Un film di Ken Loach. Con Cillian Murphy, Padraic
Delaney, Liam Cunningham, Orla Fitzgerald, Mary O'Riordan, Mary Murphy,
Fiona Lawton. Genere Drammatico, colore 124 minuti. - Produzione Francia,
Irlanda, Gran Bretagna 2006. -

Irlanda 1920. Contadini e operai delle campagne si uniscono
per reagire agli uomini dell'esercito britannico sbarcati in forze sull'isola
per impedire qualsiasi tentativo di rivendicazione di indipendenza.
Damien, che sta per partire per Londra per consolidare la sua professione
di medico, decide di restare per lottare a fianco del fratello Teddy.
Lo scontro porterà alla firma di un trattato con gli inglesi.

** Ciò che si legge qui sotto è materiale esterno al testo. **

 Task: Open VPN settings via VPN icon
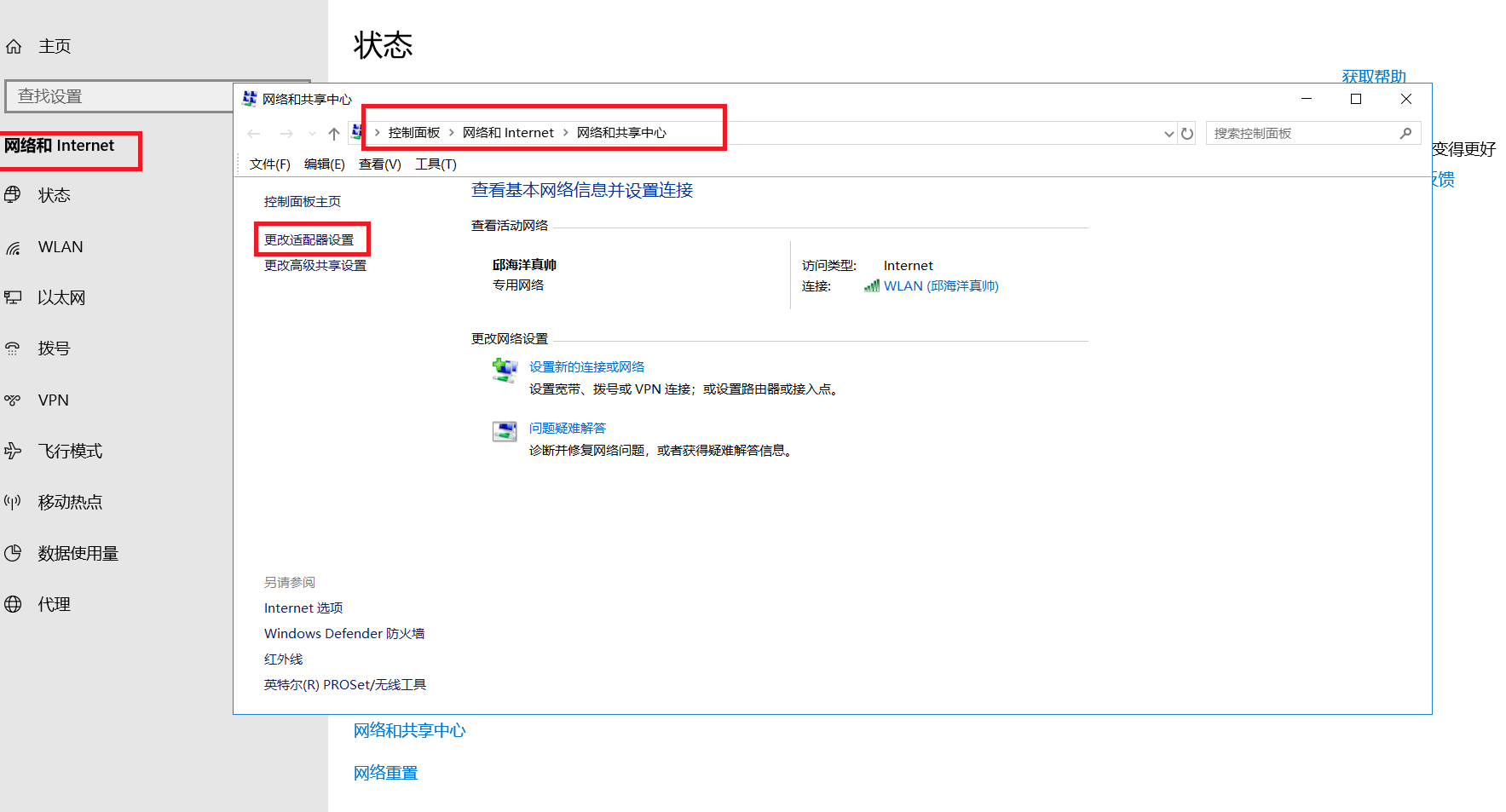click(14, 399)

Ma non tutto sarà finito perché la vittoria è solo
apparente. Saranno le famiglie stesse a dividersi tra chi si ritiene
soddisfatto del risultato conseguito e chi invece pensa che l'oppressione
abbia solo mascherato la propria strategia.
In un'epoca in cui il terrorismo domina le news del mondo e in cui l'Irlanda
del Nord sembra definitivamente uscita dalla spirale di odio che l'aveva
avviluppata sino a pochi anni fa, può suonare strano che un regista
come Ken Loach vada a riaprire una ferita apparentemente ormai suturata.

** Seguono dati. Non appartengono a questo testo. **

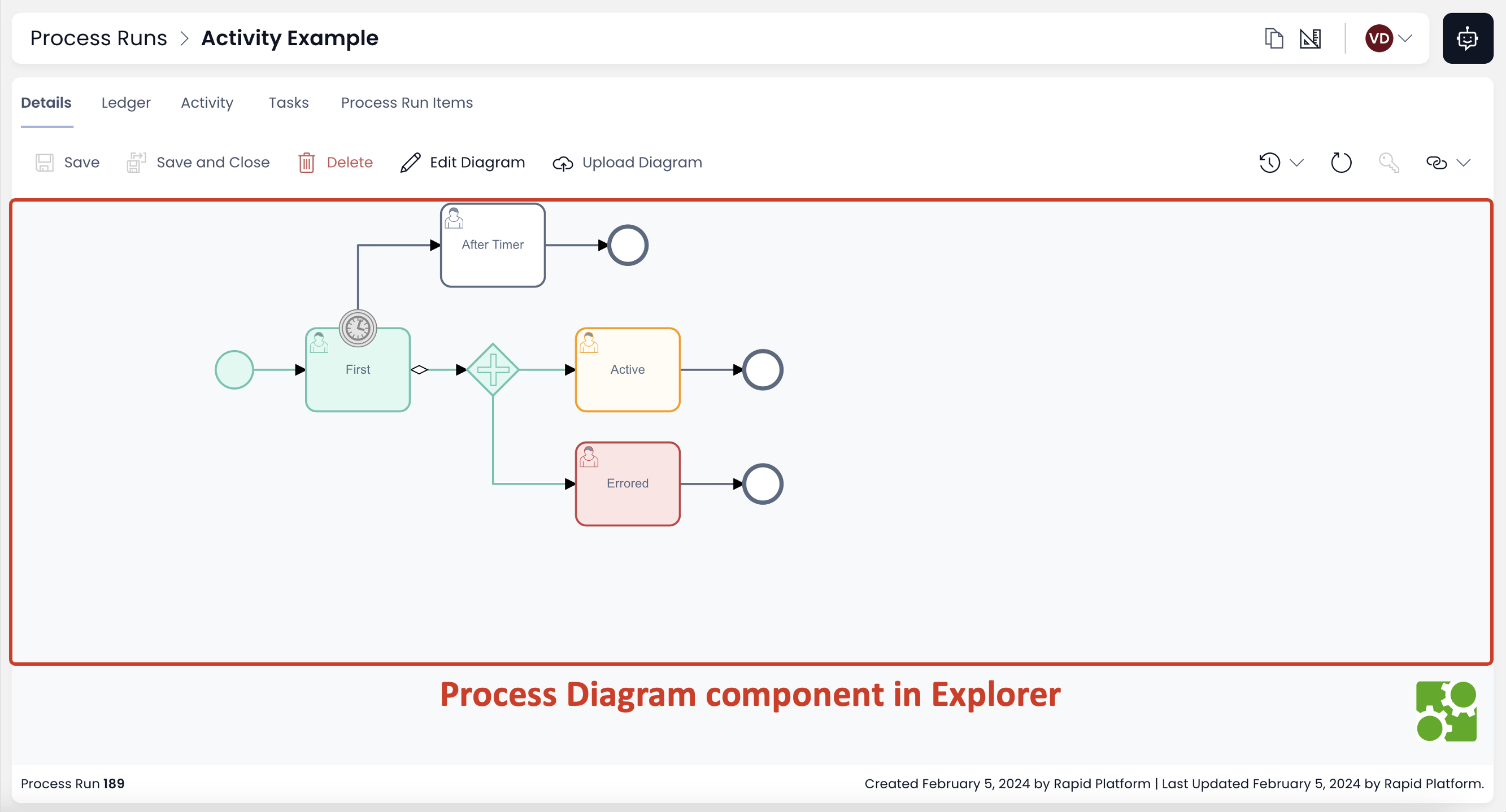Switch to the Ledger tab

click(x=126, y=102)
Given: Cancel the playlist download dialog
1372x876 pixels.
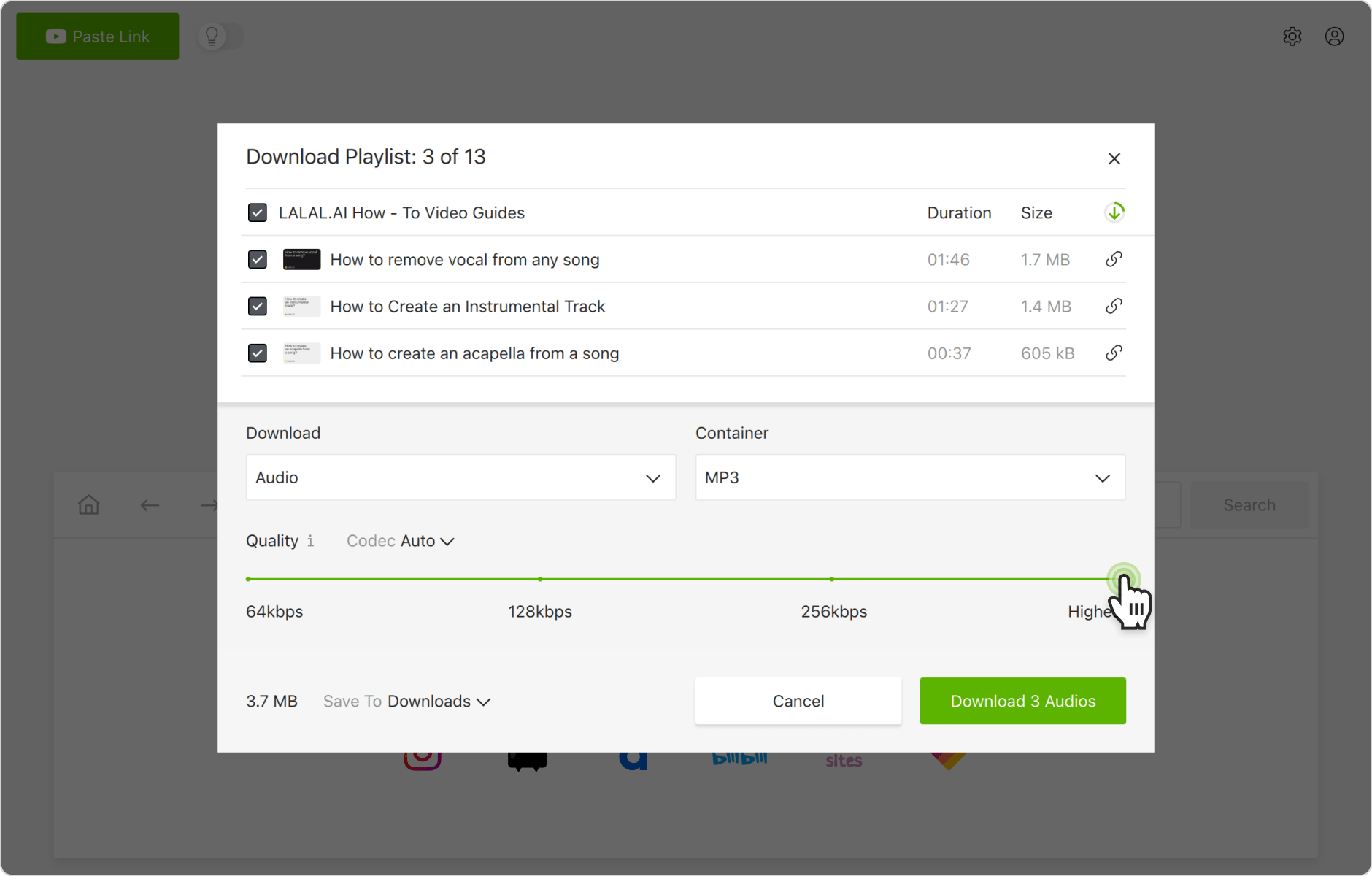Looking at the screenshot, I should pyautogui.click(x=798, y=701).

Usiamo questo termine chirurgico perché non è sicuramente
casuale il fatto che il protagonista sia un medico. Un giovane che sta
per lasciare il Paese ma che non può non reagire dinanzi a episodi
di brutale sopraffazione. Questa volta non è il 'comunista' Loach
che narra ma il 'britannico' Ken nato nel Warwickshire che va ad indagare
le dinamiche che conducono una persona dotata di cultura e di valori
ad impugnare le armi per difendere i deboli contro le prevaricazioni
di un Impero.
Michael Collins di Neil Jordan ci aveva mostrato il percorso inverso
(da terrorista a firmatario di un accordo 'politico'). Il Damien di
Loach potrebbe diventare un tranquillo borghese; si troverà invece
a confrontarsi su sponde opposte con il proprio stesso sangue. "È
facile sapere contro cosa si combatte. Più difficile è
sapere in cosa davvero si crede" scriverà. Loach ne è
consapevole e in questo film più che mai finisce con l'interrogarsi
sulle ragioni degli uni e degli altri, non però certamente su
quelle degli occupanti inglesi. Su quelle ha idee ben chiare.